Fantasmi. Stracci a righe avvolti su pelli rinsecchite. Scheletri dagli sguardi assenti. Perduti nel vuoto di un inferno terreno. Settanta anni fa, il 27 gennaio 1945, i primi soldati dell’Armata rossa arrivarono al campo di Auschwitz e si trovarono di fronte l’orrore. Non che la guerra fino a quel momento non fosse stata piena di fatti terribili, ma lo spettacolo che si presentò ai soldati russi fu sconvolgente. Nulla di immaginabile anche per coloro che da quattro anni combattevano una guerra dove la pietà era parola bandita. Solo ferocia e sangue. Ma lì, ad Auschwitz si concretizzò il Male. Le immagini riprese dai documentaristi sovietici al seguito delle truppe ci rimandano quel momento. Oltre il cancello dove campeggiava e ancora oggi campeggia la scritta Arbeit macht Frei, il lavoro rende liberi, i soldati sovietici trovarono larve d’uomo e di donna inerti che si ammassavano, privi di qualsiasi emozione, verso i reticolati. Trovarono cataste di cadaveri in decomposizione, ossa ammucchiate. La galleria degli orrori è senza fine e non può essere cancellata dal tempo. Tutt’altro, gli uomini degni di questo nome devono avere il coraggio di non distruggere quei segni della nefandezza umana. A monito futuro.

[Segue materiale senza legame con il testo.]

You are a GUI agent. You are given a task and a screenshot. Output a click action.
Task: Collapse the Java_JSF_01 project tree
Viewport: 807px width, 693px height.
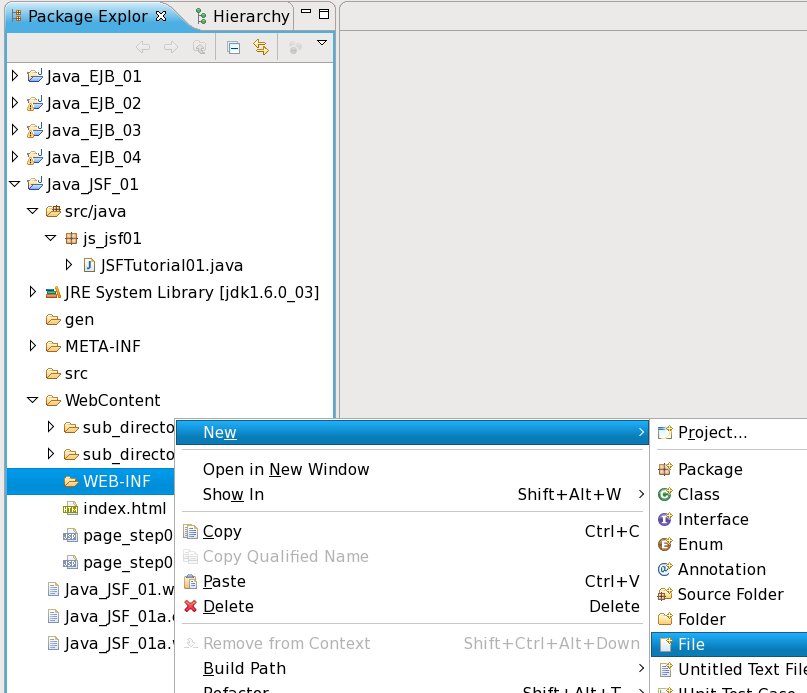tap(14, 184)
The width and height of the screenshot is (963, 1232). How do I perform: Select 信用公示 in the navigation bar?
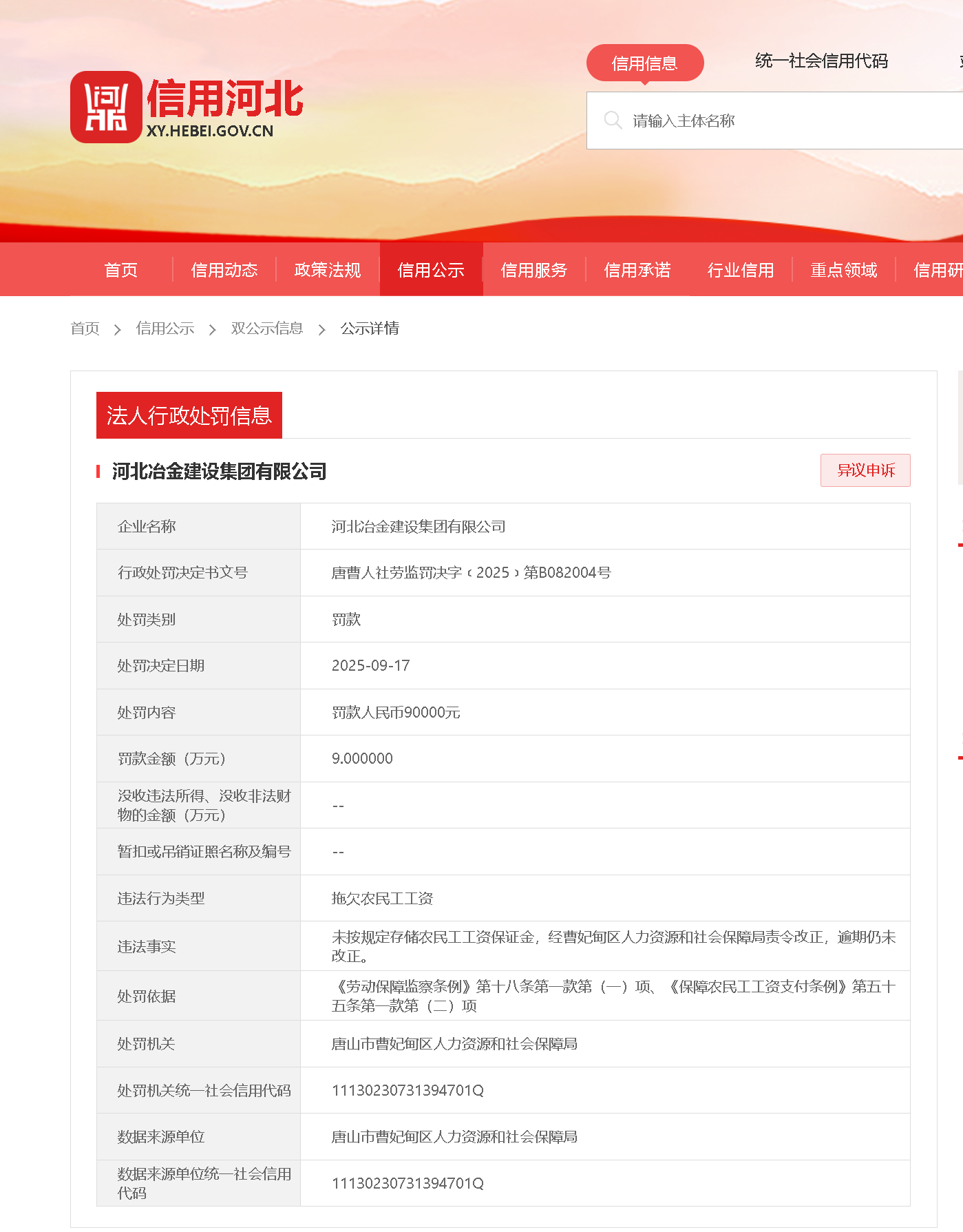[x=431, y=270]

Uno degli ebrei romani, Alberto Sed, superstite con la sorella allo sterminio, ancora oggi, alla soglia dei novant’anni, continua a sanguinare dalle ferite dei ricordi. Numero “A-5491” Alberto fu destinato allo smistamento dei bambini, lui appena adolescente, le SS gli ordinavano di lanciare i bambini in aria così che loro potessero fare il tiro a segno. “Non sono più riuscito a prendere in braccio un bambino – ricorda oggi con voce tremula nella sua casa di Monteverde – neppure i miei figli e i miei nipoti”, e mentre pronuncia queste parole nei suoi occhi appaiano in un flashback quelle immagini al campo di Birkenau.

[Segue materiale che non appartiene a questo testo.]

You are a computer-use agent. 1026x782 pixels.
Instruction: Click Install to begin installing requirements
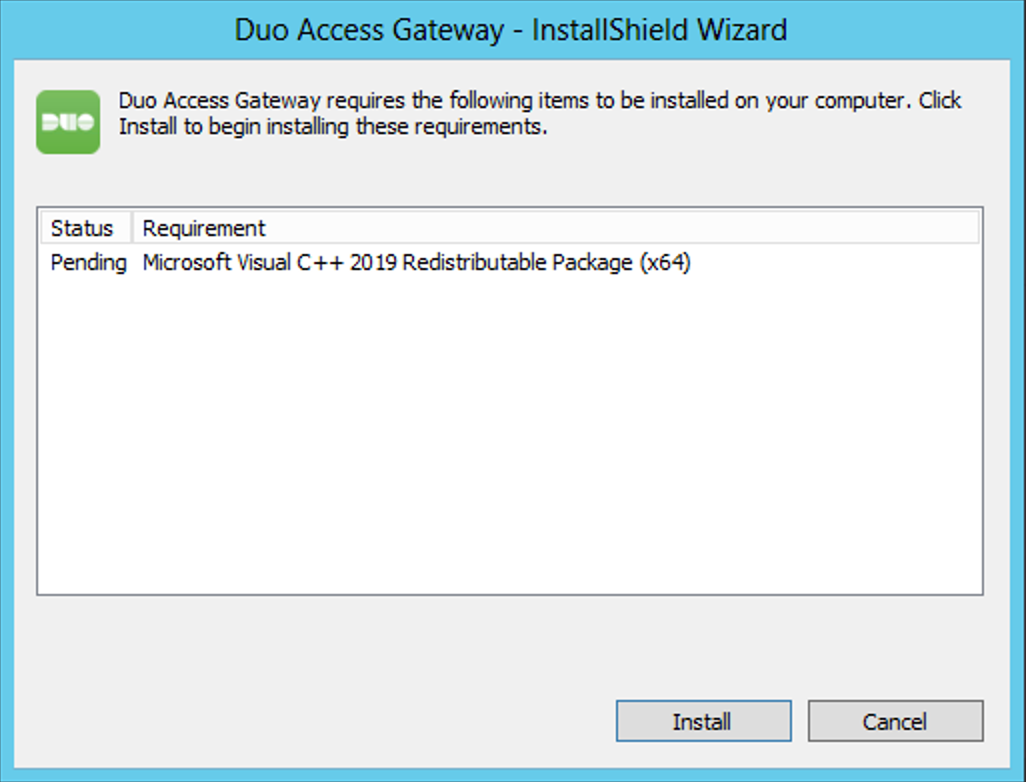click(x=703, y=720)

L’orrore della Shoah aveva avuto un prodromo altrettanto tragico: lo sterminio degli armeni in Turchia agli inizi del secolo. In quel secolo buio che è stato il Novecento con le guerre mondiali, i massacri pianificati dai nazisti, le bombe atomiche sulle città del Giappone, l’uomo è stato in grado di ripetere errori ed orrori. Nei Balcani con il genocidio dei bosniaci di fede musulmana a opera dei serbi. Le violenze etniche in Africa. E questo Terzo Millennio vede ancora l’uomo figlio di Satana e non di Dio tornare a uccidere, a pianificare la morte dei suoi simili, in nome di una religione di violenza e sopraffazione che è la negazione del senso del soprannaturale. Il fondamentalismo è figlio di quel nazismo che mise in atto lo sterminio degli ebrei e dei diversi. Per non dimenticare. Per non ripetere l’indicibile dobbiamo imprimere nelle nostre menti le immagini di quel 25 gennaio di settanta anni fa, di quegli uomini sopravvissuti nel corpo ma privati del cuore. La memoria come viatico per la vita, la tolleranza e il rispetto dell’altro. Qualsiasi colore abbia la sua pelle, qualsiasi fede professi, qualsiasi sia la sua patria.